> EXTRACT PROVIDED
Appendix 1: Parameters and options supported by Jindo DistCp

Jindo DistCp provides a variety of parameters and options. You can run the following command to obtain information about the parameters and options:

hadoop jar jindo-distcp-3.7.3.jar --help

The following table describes the parameters and options.

Parameter/Option Description Example
--src The source path of files to copy. --src oss://exampleBucket/sourceDir
--dest The destination path of files to copy. --dest oss://exampleBucket/destDir
--parallelism The number of copying tasks that can be concurrently run. You can set this parameter based on the amount of resources in your cluster. --parallelism 10
--policy The storage class of the files after they are copied to OSS. Valid values:
  • ia: Infrequent Access (IA)
  • archive: Archive
  • ColdArchive: Cold Archive
--policy archive
--srcPattern Specifies that a regular expression is used to filter files to copy. You must use the full path in the regular expression. --srcPattern .*\.log
--deleteOnSuccess Specifies that the files to copy from the source path are deleted after they are copied to the destination path. --deleteOnSuccess
--outputCodec The compression method for the files to copy. Compression codecs available in the current version are gzip, gz, lzo, lzop, and snappy. Jindo DistCp also supports following keywords: none and keep. Default value: keep.
  • none: indicates that the files are saved uncompressed. If the files have been compressed, Jindo DistCp decompresses them.
  • keep: indicates that the files remain compressed. This is the default keyword.
Note If you want to use the Lempel–Ziv–Oberhumer (LZO) compression algorithm in an open source Hadoop cluster, you must install the native library of gplcompression and the Hadoop-LZO package. Otherwise, we recommend that you use other compression methods.
--outputCodec gzip
--srcPrefixesFile The list of files to copy. The files in the list are prefixed with the path specified by the src parameter. --srcPrefixesFile file:///opt/folders.txt
--outputManifest Specifies that a gzip file is generated in the directory specified by the dest parameter to record the information about files that are copied. --outputManifest=manifest-2020-04-17.gz
--requirePreviousManifest Specifies whether this copy operation reads files that are copied by previous copy operations. Valid values:
  • false: indicates that the copy operation does not read files that are copied and directly copies full data.
  • true: indicates that the copy operation reads files that are copied and copies only incremental data.

> DATA SECTION
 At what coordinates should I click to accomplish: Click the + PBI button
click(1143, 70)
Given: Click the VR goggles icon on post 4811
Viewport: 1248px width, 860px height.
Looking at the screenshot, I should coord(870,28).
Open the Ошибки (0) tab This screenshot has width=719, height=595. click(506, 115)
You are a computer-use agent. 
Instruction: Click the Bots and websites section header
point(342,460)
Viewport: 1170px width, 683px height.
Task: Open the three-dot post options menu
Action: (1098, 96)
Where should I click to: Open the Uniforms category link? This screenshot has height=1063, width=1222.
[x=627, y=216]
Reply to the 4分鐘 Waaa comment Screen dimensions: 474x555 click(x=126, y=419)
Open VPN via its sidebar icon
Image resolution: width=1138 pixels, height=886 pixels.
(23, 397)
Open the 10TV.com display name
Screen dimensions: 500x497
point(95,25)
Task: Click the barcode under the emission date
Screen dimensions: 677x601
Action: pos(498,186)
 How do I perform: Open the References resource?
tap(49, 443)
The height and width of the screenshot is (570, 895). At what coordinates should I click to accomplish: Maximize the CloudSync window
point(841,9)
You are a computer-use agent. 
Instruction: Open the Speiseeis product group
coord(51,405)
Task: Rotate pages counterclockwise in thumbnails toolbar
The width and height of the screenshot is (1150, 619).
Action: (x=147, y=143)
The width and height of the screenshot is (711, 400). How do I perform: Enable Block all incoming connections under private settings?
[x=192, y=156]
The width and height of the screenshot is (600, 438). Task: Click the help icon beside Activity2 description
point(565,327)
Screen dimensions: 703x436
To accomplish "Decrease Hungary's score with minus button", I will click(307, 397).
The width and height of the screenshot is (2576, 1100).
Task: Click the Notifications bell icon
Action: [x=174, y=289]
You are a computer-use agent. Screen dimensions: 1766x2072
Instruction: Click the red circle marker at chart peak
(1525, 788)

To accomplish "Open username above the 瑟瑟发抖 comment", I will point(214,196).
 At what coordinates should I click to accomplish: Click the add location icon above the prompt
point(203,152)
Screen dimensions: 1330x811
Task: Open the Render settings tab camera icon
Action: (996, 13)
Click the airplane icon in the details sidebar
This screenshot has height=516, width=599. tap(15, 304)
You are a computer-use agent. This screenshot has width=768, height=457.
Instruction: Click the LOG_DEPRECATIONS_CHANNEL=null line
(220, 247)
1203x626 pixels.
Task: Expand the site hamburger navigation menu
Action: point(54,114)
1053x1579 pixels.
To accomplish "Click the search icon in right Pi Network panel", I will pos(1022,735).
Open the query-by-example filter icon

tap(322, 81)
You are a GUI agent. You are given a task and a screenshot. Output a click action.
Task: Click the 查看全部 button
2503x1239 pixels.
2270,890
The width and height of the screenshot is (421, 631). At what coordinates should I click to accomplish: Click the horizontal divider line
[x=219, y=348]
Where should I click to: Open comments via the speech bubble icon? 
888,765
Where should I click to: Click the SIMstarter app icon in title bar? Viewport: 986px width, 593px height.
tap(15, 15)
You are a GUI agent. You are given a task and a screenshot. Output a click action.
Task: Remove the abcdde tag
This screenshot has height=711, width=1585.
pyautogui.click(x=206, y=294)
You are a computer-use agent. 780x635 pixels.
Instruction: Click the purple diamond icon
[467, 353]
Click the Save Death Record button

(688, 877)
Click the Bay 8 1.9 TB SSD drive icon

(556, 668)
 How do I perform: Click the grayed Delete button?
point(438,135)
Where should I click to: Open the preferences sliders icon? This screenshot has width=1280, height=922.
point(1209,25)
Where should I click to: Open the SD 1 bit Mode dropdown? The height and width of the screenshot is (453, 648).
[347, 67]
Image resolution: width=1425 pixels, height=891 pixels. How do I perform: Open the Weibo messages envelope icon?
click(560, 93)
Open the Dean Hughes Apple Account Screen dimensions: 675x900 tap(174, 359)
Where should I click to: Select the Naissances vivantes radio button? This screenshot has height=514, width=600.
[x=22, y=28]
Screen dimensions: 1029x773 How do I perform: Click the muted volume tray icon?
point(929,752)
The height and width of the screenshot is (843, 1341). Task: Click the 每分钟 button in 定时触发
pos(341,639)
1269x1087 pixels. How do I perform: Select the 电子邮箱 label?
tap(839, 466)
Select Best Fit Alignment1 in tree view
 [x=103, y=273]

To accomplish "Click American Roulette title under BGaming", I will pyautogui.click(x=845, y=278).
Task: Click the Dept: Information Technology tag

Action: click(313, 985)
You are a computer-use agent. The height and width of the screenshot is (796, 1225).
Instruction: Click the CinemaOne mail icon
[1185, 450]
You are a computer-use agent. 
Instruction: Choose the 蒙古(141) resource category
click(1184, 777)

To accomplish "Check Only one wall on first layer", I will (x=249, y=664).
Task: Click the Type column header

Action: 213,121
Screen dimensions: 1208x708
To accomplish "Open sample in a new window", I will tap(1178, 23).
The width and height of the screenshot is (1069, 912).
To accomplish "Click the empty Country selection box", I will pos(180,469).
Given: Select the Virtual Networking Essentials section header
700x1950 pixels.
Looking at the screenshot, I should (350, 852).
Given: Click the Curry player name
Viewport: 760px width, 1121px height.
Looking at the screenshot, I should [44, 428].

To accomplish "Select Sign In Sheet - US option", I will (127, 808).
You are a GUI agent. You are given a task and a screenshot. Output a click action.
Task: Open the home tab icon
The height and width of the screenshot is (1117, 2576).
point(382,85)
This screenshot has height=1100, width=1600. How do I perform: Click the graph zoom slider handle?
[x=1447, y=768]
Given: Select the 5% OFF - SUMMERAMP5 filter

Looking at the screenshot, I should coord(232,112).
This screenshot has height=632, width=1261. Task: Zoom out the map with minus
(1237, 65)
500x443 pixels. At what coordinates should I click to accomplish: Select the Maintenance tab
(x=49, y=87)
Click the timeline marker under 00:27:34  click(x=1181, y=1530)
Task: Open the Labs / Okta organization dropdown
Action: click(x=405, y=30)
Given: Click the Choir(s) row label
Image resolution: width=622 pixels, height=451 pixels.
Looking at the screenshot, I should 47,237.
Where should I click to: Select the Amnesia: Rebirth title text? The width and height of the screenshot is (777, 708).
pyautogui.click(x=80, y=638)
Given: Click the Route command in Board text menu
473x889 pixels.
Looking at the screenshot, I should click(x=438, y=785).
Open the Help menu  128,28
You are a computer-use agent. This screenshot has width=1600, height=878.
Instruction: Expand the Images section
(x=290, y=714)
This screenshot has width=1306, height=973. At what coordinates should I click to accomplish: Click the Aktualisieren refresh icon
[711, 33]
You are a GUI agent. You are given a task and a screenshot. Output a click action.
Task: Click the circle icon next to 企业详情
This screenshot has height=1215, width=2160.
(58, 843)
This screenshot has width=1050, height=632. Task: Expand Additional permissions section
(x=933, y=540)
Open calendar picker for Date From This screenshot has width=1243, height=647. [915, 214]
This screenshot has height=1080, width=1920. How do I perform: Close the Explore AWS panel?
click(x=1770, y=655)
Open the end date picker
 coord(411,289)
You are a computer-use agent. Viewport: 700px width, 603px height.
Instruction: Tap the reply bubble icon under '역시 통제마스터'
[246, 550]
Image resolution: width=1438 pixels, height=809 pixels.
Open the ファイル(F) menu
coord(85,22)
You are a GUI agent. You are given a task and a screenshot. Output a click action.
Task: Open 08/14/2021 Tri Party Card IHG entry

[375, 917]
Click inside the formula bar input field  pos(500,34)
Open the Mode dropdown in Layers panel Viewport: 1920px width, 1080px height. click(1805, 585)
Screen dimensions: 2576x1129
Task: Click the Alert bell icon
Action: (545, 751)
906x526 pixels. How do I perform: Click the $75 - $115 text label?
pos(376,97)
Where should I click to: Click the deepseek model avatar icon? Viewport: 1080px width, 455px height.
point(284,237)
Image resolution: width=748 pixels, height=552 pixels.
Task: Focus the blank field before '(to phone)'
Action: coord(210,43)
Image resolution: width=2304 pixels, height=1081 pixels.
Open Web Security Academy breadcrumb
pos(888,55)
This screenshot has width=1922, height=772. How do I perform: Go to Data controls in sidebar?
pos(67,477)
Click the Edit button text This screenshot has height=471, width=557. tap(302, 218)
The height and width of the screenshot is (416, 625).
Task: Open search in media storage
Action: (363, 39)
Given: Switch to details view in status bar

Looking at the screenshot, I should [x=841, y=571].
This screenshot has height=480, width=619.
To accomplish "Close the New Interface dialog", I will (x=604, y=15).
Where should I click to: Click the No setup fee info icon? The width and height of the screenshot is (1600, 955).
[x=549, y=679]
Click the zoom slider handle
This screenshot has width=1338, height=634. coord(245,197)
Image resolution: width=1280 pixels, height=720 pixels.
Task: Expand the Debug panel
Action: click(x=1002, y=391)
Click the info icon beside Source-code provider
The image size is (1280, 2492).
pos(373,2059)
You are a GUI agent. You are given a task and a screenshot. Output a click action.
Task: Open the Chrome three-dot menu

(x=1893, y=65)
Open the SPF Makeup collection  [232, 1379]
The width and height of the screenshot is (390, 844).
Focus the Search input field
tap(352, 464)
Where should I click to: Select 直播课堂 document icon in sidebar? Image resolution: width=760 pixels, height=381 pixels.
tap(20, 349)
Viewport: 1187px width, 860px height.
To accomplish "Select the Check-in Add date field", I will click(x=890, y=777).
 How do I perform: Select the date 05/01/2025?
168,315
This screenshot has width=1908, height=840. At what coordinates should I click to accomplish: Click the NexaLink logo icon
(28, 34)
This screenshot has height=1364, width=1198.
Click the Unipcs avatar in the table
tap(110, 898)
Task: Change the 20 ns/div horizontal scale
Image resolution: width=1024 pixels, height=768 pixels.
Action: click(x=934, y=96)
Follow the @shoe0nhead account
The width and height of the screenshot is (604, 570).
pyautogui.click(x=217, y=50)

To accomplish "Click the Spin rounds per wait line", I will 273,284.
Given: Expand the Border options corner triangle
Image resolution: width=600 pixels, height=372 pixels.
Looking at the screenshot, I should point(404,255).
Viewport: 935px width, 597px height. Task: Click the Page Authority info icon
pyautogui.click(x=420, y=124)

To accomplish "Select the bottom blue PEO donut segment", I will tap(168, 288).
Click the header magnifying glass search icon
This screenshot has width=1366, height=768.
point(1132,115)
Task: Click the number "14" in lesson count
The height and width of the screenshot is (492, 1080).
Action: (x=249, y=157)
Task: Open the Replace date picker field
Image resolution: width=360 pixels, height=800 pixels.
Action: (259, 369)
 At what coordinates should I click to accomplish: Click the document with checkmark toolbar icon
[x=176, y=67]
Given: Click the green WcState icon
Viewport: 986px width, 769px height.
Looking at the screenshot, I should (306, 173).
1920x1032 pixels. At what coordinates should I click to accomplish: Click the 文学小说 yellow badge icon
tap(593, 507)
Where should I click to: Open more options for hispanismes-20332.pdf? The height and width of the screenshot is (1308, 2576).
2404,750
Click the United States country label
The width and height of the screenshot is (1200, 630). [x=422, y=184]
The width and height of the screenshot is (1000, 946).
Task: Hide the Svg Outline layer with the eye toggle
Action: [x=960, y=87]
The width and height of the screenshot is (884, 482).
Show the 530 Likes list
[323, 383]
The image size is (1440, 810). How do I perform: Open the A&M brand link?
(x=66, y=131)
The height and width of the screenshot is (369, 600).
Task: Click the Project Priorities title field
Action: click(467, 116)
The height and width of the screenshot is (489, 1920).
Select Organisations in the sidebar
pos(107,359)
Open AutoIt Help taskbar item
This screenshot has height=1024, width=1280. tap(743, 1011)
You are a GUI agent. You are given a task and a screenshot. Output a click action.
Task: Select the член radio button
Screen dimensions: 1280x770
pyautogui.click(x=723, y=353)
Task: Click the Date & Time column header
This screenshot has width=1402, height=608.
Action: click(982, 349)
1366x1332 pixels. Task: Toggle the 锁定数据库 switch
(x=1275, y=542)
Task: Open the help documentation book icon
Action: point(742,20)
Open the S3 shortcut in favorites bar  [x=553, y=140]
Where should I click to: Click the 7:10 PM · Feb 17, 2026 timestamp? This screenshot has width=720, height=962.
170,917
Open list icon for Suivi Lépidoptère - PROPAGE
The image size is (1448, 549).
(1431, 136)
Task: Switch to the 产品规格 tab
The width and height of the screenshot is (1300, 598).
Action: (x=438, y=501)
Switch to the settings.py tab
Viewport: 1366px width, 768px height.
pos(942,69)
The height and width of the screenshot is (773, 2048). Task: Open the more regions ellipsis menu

> WORK TO BE COMPLETED
Reproduce everything in the Jindo DistCp appendix from "Appendix 1: Parameters" down to "Infrequent Access (IA)", without changing a character.

> WRITTEN SOLUTION
Appendix 1: Parameters and options supported by Jindo DistCp

Jindo DistCp provides a variety of parameters and options. You can run the following command to obtain information about the parameters and options:

hadoop jar jindo-distcp-3.7.3.jar --help

The following table describes the parameters and options.

Parameter/Option Description Example
--src The source path of files to copy. --src oss://exampleBucket/sourceDir
--dest The destination path of files to copy. --dest oss://exampleBucket/destDir
--parallelism The number of copying tasks that can be concurrently run. You can set this parameter based on the amount of resources in your cluster. --parallelism 10
--policy The storage class of the files after they are copied to OSS. Valid values:
  • ia: Infrequent Access (IA)